It was early afternoon when we finalized our preparations and packed the last of our items into the truck. The packs and sleeping gear were up front with us, while the boxes and the dogs with their beds were in the back. The wind had been relentless all morning but it was sunny and warm and we were excited to go. With the long stretch of road ahead of us, M and I set out westward, ready to embrace our whirlwind camping and biking adventure over the next three days.

The wind kept up as we made our way out beyond Belgrade, Amsterdam, and finally Three Forks, out into the wide-open dry-country that made up the western part of Gallatin County. The sun shone through the window and the skies remained blue so I was happy. There’s nothing that gets me more excited about a road trip than sunny weather and fine destinations. Early in the ride, Buddy discovered the possibility of climbing on the cardboard box and plastic bin in the back so he could get closer to me and possibly stick his head through the window. Regardless of how much shouting and pointing I did, he didn’t get the point. Or maybe he did, he just didn’t care. For most of the ride he stayed up there, alternating at times with Rowdy to see who could ride the box the longest before falling off. Needless to say, the lid to the cardboard box was the first casualty of the trip.

It’s a short drive from Bozeman to our exit in Whitehall. The local National Forest Service office was next to the road so we pulled in and stopped to get some information. Neither of us had been there and since this was M’s idea I was willing to go along for the ride. I tend not to stop and ask for directions unless I really want to get to where I’m going or haven’t a clue about the general direction of a place. I’d rather go with the moment and see what happens but it was good we stopped because we found the information we were looking for (or so we thought) and were able to get on the road.

We made our way onto Highway 2 and quickly found ourselves away from Whitehall and in the middle of dry farmland that reminded me of my childhood school days in the farming community of Shields Valley. The only patches of green were found in areas of extensive irrigation, with the rest looking as if it hadn’t seen rain in months. This juxtaposition, along with our proximity to Bozeman, intrigued and excited me. I was learning new things about the region I had lived in for 18 years! This is why I love the mountains and valleys of the Rockies. This is why I love nature. This is why I love living in Montana.

The maps and instructions in all of the pamphlets and guides we were reading never gave clear details on which roads to take, other than providing Forest Service road numbers that inevitably disappeared as we drove by each of the roads we needed to take. After driving over the pass and down into Butte, topping off our gas, and then driving back up over the pass again and onto the eastern side, we found one of the roads we were looking for. Because we didn’t have a set campground in mind, we were going to look at two and decide between the two. After going about a mile in on a sketchy, sandy, narrow, and rutted road in M’s low S7, we turned around on the side of a hill and slowly drove back to the highway. Option one was no longer a possibility, so hopefully option two would be. If not, however, there were plenty of appealing spots along the road that would make great sites for the next two nights.

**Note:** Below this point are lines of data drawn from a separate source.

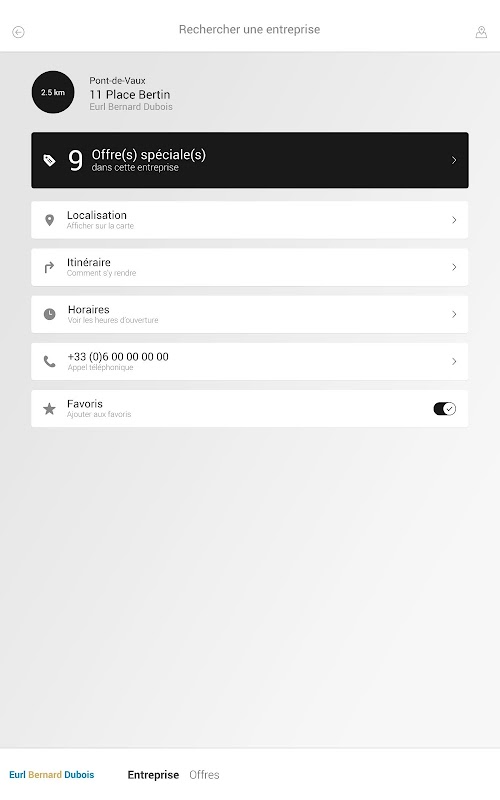This screenshot has height=800, width=500.
Task: Switch to the Offres tab
Action: [x=204, y=774]
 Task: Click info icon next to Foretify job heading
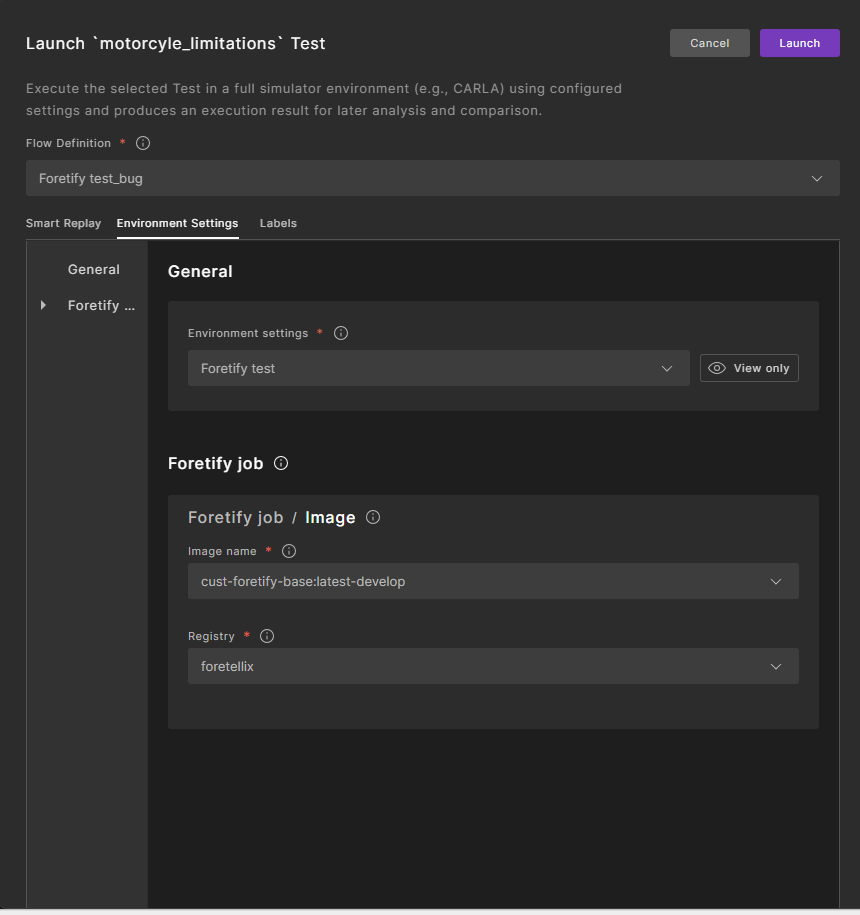[281, 463]
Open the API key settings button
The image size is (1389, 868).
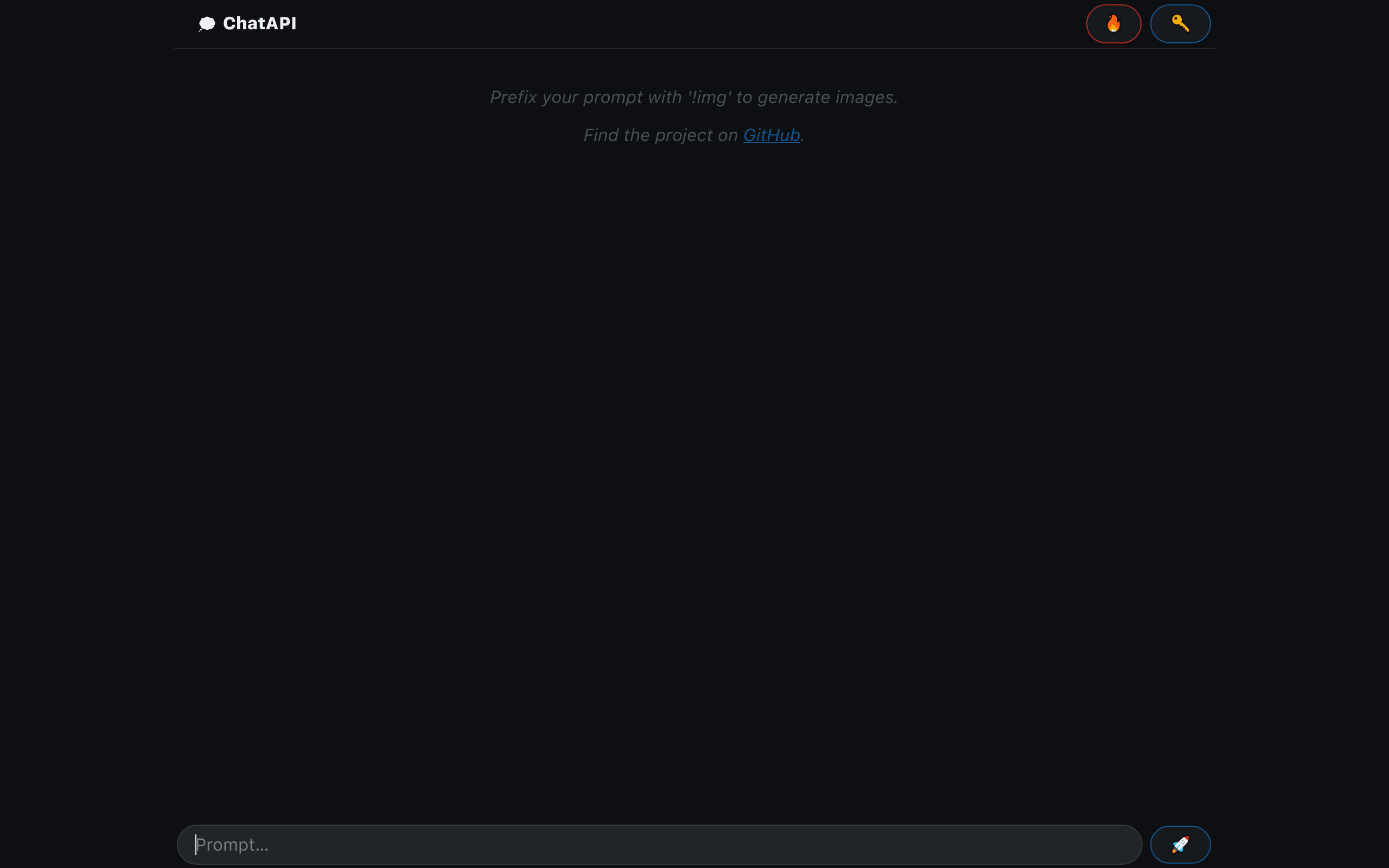pos(1180,23)
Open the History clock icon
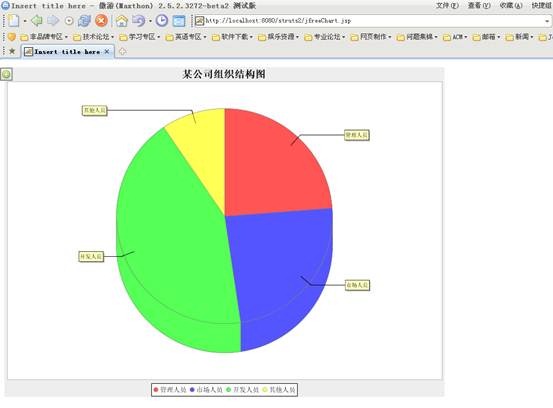This screenshot has height=408, width=553. 162,21
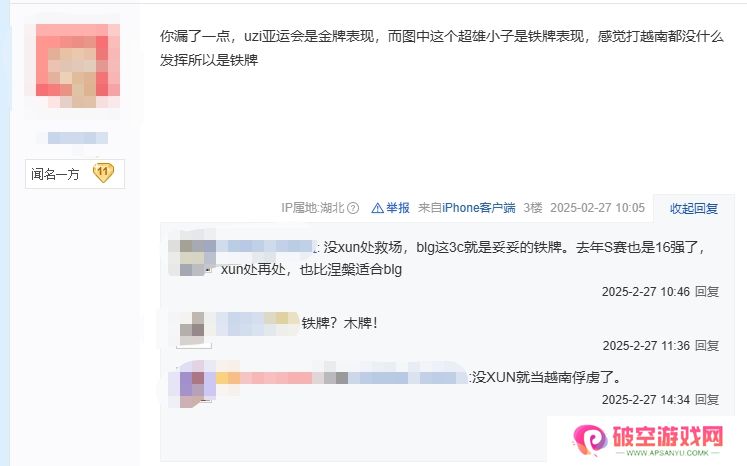Click the IP location help question-mark icon
The image size is (747, 466).
click(353, 208)
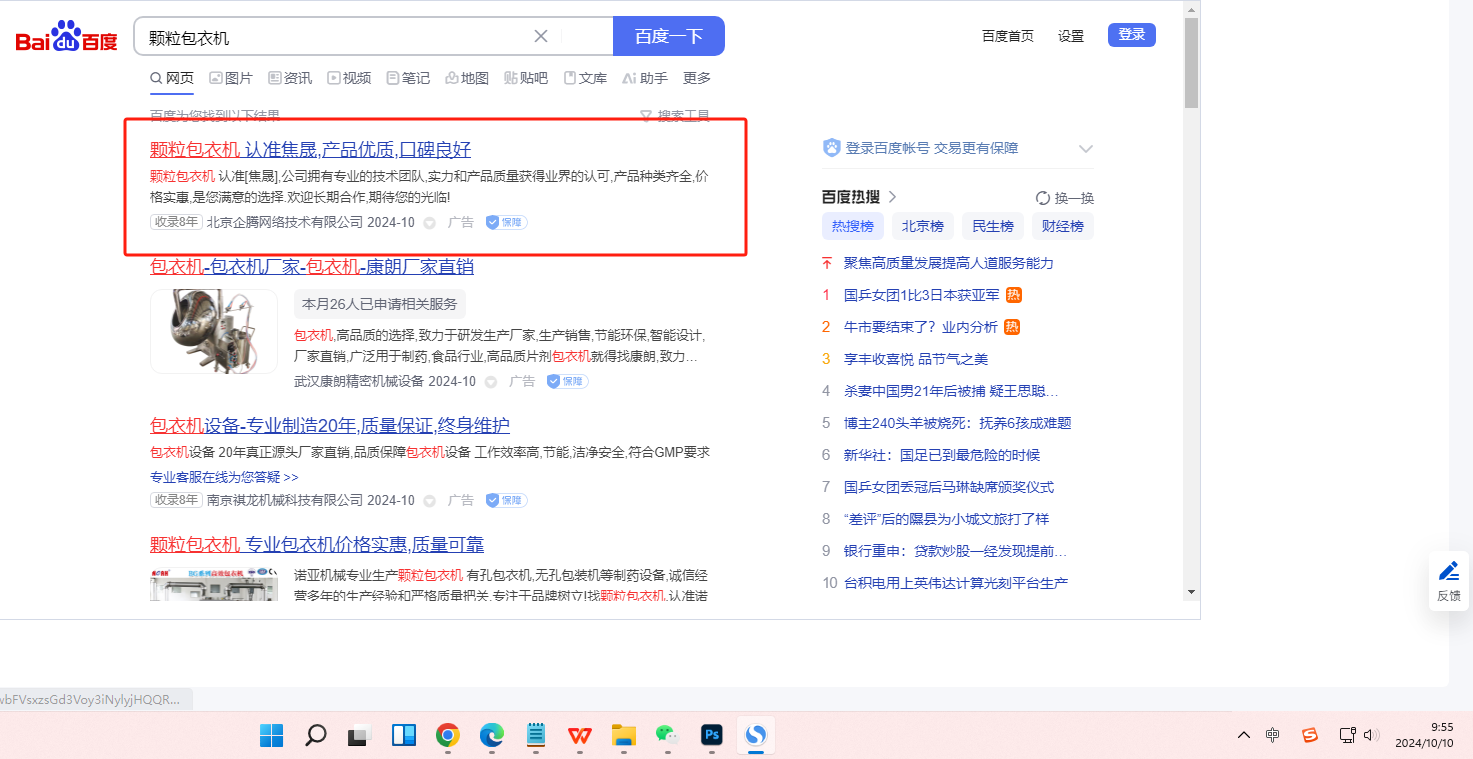The image size is (1473, 759).
Task: Click the blue 登录 login button
Action: pyautogui.click(x=1131, y=35)
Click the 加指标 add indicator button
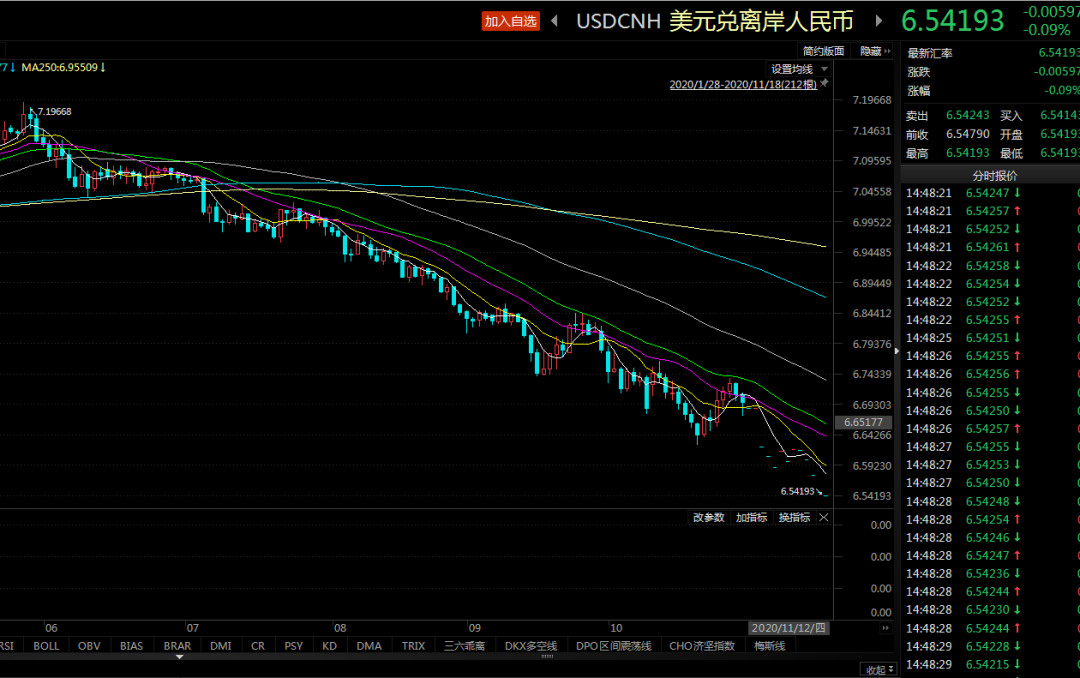1080x678 pixels. click(751, 517)
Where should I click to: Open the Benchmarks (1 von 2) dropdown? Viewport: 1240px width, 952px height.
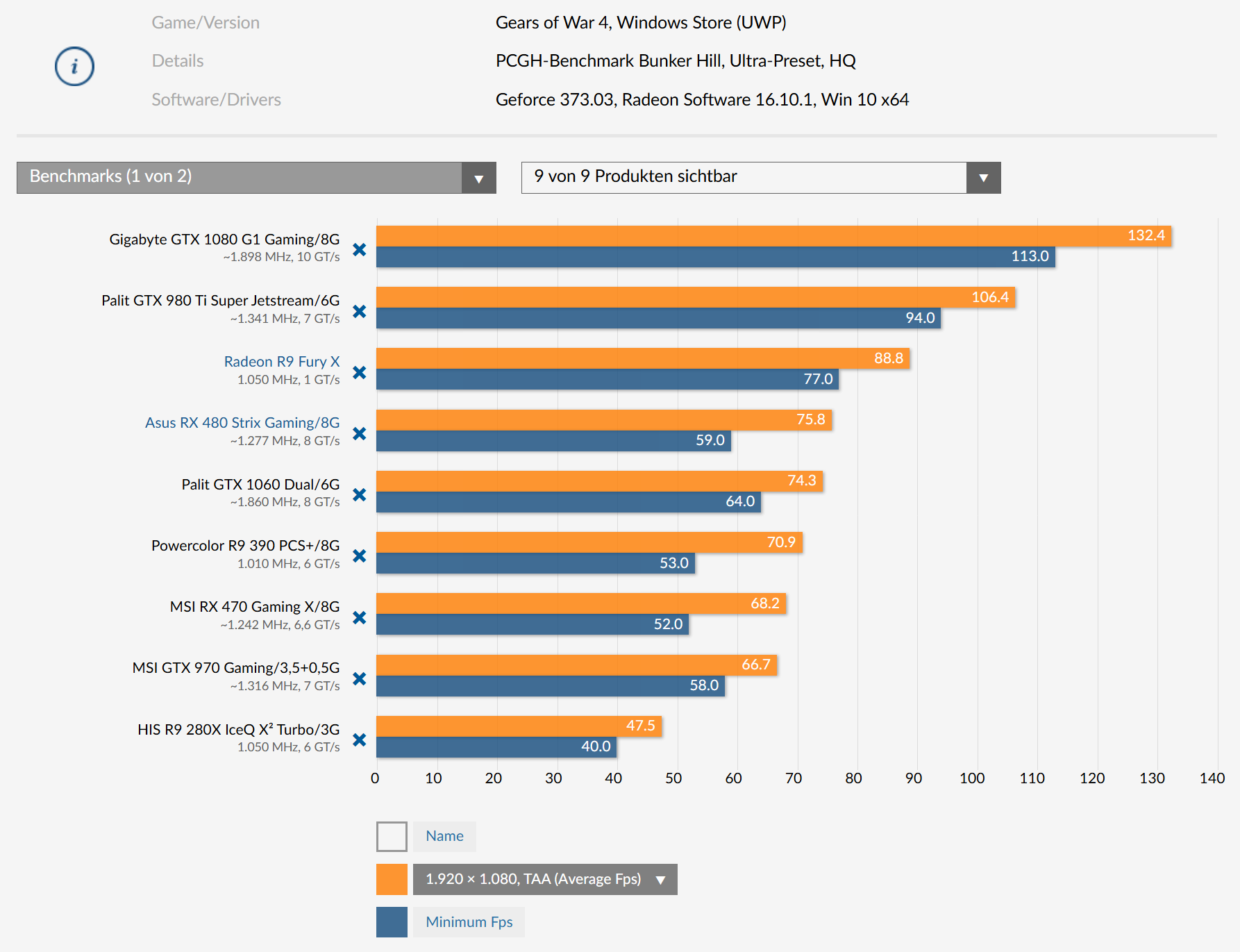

Finding the next road was a bit easier. We had already driven by it once with me remarking that it looked awfully similar to the road we were looking for. So, with the second time being the charm, we drove up Toll Mountain Road into what looked to be a beautiful, remote access road to Forest Service land. Little did we know it would soon become a dust-filled super-highway for all those people hiding out in the woods, but more on this in a minute.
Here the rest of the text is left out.